Automatic malaria diagnosis by the use of multispectral contrast imaging
O.K. Bagui1, J.T. Zoueu1*, C. Wählby2
1Laboratoire d’Instrumentation Image et Spectroscopie, INP-HB, DFR-GEE,
B.P 1093 Yamoussoukro, Côte d’Ivoire
2Centre for Image Analysis, Uppsala University and Swedish University of Agricultural Sciences
* Corresponding author. E-mail: email@example.com
Received: 27 May 2014; revised version accepted: 25 November 2014
We report automatic parasitemia measurement strategies for staining-free malaria-infected thin blood smears, by the use of a multimodal and multispectral light emitting diode microscope. Based on the unique optical spectral fingerprint of the individual blood cells in transmission, reflection and scattering modes we count and differentiate healthy and parasitized red blood cells. Our algorithm uses the third principal component of the optical spectrum of each erythrocyte to classify the cells and estimate the percentage of parasitized blood cells.

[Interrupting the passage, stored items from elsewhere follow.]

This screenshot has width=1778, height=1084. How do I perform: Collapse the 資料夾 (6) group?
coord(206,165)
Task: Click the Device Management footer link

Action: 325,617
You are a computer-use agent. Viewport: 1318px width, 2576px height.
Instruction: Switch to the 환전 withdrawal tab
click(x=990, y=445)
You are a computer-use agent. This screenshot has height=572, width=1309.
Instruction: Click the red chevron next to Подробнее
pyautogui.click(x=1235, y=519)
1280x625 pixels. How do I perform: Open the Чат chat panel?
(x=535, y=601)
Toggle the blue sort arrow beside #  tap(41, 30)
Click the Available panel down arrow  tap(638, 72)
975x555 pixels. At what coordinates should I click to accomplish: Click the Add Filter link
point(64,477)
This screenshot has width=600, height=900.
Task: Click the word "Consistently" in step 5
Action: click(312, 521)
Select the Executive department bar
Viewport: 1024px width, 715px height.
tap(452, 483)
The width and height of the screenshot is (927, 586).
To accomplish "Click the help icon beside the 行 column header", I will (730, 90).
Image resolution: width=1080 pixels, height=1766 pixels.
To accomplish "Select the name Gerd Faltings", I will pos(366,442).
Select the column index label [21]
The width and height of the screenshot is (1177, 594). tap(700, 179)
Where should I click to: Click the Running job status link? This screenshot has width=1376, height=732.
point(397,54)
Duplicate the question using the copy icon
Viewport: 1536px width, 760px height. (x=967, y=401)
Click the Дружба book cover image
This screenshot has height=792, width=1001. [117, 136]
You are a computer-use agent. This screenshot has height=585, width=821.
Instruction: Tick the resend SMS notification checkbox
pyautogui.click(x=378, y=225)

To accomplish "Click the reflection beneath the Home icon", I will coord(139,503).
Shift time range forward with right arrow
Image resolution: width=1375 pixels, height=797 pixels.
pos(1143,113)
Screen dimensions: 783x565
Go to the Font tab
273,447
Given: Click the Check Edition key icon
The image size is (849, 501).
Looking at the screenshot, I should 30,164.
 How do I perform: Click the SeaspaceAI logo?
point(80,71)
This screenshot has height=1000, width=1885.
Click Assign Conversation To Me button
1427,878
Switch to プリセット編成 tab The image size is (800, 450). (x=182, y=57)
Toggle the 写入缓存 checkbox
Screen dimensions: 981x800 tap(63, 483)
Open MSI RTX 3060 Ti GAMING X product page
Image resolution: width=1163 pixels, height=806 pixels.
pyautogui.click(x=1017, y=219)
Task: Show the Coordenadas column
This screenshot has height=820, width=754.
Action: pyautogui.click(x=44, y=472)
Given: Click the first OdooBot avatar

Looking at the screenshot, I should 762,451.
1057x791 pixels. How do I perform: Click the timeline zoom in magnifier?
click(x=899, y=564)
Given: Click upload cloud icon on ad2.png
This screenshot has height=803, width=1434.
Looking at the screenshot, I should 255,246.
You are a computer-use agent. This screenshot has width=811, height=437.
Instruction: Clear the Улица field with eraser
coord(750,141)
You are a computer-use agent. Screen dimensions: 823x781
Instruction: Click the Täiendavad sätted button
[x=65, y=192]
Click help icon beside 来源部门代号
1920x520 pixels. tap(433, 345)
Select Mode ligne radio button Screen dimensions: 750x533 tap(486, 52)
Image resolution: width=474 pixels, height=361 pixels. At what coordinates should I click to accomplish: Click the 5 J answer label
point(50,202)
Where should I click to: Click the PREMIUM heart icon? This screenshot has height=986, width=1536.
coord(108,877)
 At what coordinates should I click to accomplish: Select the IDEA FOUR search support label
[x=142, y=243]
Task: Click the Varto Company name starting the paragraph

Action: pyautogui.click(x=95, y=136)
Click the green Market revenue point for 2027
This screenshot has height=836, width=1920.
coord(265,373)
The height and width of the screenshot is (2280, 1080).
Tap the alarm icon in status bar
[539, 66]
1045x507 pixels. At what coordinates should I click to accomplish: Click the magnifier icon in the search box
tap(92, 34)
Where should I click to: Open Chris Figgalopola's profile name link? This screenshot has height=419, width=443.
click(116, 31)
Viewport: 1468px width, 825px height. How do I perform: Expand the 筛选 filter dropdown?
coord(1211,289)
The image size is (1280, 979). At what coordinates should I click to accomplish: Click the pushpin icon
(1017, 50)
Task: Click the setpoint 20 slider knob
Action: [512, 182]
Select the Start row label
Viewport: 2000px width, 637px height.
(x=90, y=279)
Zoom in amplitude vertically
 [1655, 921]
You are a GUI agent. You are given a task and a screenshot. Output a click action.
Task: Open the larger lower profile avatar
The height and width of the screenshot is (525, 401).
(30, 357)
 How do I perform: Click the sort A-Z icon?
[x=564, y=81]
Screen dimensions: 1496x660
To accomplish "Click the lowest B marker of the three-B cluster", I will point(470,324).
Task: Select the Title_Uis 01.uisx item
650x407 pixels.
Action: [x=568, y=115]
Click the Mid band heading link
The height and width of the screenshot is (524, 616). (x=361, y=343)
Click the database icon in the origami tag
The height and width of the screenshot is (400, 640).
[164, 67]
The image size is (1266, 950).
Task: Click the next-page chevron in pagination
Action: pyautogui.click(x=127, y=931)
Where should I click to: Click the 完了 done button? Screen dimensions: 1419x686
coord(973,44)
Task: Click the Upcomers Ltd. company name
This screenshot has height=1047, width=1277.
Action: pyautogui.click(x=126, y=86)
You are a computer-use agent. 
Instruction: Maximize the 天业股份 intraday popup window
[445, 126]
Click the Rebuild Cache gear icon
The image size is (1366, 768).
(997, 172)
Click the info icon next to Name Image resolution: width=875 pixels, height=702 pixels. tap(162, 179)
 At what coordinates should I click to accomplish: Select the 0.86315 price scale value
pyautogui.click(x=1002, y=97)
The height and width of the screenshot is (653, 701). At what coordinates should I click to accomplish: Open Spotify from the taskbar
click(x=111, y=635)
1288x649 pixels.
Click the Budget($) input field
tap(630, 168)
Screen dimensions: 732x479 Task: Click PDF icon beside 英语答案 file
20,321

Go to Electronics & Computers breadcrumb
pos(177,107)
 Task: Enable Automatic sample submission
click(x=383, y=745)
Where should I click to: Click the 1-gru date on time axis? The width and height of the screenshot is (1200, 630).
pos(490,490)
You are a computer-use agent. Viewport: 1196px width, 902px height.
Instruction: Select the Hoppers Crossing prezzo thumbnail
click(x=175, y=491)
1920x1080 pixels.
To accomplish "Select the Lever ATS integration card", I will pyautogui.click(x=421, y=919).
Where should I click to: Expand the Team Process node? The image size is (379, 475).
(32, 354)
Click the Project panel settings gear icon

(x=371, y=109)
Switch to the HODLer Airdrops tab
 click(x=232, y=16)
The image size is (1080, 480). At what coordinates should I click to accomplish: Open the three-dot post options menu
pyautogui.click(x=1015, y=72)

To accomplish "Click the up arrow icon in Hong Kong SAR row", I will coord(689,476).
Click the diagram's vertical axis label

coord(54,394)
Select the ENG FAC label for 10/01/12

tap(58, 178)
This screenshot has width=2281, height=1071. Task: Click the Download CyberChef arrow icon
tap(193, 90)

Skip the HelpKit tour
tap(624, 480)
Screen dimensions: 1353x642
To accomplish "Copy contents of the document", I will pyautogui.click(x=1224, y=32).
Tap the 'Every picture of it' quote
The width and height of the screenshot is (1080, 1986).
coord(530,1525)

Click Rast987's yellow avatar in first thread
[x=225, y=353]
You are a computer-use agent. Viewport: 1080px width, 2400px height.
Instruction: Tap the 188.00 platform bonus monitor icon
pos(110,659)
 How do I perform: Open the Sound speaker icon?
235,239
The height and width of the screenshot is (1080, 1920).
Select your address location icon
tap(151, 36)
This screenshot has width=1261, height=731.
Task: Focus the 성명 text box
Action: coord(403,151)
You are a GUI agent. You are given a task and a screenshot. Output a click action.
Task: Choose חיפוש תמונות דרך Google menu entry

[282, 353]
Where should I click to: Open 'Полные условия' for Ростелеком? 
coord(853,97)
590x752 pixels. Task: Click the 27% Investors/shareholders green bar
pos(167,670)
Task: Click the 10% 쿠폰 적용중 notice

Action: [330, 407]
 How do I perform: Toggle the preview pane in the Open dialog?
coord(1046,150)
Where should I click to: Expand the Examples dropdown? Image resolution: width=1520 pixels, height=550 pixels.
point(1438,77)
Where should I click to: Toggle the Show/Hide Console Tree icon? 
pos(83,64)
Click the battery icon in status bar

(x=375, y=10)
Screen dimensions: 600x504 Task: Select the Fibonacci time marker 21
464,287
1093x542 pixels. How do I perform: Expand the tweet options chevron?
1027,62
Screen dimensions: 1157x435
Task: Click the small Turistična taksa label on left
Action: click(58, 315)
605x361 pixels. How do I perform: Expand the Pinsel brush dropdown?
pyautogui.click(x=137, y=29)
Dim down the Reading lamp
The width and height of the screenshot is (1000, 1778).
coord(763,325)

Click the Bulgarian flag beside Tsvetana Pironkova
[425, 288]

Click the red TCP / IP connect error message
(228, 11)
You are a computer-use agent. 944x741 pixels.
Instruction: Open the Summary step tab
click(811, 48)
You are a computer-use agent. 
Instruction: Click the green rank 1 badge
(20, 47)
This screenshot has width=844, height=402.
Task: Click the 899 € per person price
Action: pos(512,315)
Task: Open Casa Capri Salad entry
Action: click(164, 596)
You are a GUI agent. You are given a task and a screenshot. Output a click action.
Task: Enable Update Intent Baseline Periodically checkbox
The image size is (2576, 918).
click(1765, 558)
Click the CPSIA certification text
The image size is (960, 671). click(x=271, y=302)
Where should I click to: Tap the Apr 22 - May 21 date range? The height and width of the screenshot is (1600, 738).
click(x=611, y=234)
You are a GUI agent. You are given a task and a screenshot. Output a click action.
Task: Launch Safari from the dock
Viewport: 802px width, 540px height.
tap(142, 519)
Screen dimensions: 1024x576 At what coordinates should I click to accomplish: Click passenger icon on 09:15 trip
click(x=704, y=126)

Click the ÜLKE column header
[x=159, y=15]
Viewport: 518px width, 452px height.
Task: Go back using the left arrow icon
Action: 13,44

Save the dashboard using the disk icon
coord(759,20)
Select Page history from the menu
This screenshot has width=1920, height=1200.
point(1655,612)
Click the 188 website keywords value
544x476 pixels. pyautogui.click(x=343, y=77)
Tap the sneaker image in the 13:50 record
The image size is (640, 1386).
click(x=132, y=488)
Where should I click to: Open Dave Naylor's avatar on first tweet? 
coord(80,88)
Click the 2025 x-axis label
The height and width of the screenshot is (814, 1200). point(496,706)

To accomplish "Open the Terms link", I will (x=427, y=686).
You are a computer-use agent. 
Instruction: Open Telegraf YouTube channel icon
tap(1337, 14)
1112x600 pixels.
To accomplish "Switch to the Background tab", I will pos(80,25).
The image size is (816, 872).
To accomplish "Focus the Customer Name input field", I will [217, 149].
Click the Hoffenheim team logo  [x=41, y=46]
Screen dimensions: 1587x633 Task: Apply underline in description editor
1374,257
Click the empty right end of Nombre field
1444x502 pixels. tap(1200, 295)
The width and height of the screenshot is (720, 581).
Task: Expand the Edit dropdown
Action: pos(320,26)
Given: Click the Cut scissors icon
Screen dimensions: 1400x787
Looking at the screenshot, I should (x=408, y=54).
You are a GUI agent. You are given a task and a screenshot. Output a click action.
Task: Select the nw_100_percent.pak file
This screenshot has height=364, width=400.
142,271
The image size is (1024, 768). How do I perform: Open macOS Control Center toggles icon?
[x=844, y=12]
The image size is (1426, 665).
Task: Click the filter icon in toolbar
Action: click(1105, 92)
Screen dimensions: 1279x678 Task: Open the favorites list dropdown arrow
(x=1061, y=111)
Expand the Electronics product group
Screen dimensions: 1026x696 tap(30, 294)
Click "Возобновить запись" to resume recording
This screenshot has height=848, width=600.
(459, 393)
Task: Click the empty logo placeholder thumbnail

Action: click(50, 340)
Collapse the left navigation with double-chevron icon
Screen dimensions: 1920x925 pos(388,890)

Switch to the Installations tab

We also discuss the scattering angular dependence of the contrast function as well as the method’s robustness to blood smear age. We show that the method is stable on blood smears 10 hours after sample collection; the spectral shape is not altered considerably. We have also found an optimal scattering angle that maximizes contrast, improving the method performance on spectral images. We were able to detect up to 96.57% of parasitized red blood cells as compared to manual counting, with a sensitivity of up to 93.25%.
Keywords: Automatic parasitemia; Multimodal and multispectral microscope; Optical spectral fingerprint; Principal component; Scattering angular; Contrast function.